-- START OF RECORDS FOR THE EXERCISE --

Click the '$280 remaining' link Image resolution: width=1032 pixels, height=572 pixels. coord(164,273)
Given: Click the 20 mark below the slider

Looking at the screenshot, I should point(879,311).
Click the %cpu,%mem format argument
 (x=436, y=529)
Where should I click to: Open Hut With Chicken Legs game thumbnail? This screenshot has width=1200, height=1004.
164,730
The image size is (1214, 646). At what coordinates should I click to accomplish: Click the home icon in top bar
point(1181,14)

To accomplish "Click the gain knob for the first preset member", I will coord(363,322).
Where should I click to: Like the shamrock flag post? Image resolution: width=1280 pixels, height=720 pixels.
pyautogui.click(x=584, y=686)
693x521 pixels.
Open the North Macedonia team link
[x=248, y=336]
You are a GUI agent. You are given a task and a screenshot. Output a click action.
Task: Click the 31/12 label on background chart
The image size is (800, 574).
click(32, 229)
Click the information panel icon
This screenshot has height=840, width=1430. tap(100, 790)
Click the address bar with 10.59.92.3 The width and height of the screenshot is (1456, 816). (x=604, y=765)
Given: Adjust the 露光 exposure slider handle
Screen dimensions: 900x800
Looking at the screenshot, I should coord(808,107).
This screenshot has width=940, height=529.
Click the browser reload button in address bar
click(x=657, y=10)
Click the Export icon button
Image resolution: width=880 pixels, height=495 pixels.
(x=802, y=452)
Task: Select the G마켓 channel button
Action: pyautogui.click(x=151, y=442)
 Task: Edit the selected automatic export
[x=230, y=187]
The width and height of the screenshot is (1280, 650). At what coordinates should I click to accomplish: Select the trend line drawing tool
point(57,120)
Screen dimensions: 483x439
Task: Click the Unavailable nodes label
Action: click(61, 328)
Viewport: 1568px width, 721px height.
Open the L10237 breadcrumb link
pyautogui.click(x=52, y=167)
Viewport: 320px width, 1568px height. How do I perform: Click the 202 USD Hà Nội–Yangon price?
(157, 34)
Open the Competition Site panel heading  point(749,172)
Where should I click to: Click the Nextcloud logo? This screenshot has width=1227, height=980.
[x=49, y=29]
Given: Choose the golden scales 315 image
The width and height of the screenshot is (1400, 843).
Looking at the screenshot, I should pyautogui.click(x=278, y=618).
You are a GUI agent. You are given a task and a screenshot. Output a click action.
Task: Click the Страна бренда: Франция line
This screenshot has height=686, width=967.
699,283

-- END OF RECORDS FOR THE EXERCISE --

**OBJECTIVE**
Count how many of the lines above contain the word "Open", and reply with only that number.

**ANSWER TO THE TASK**
4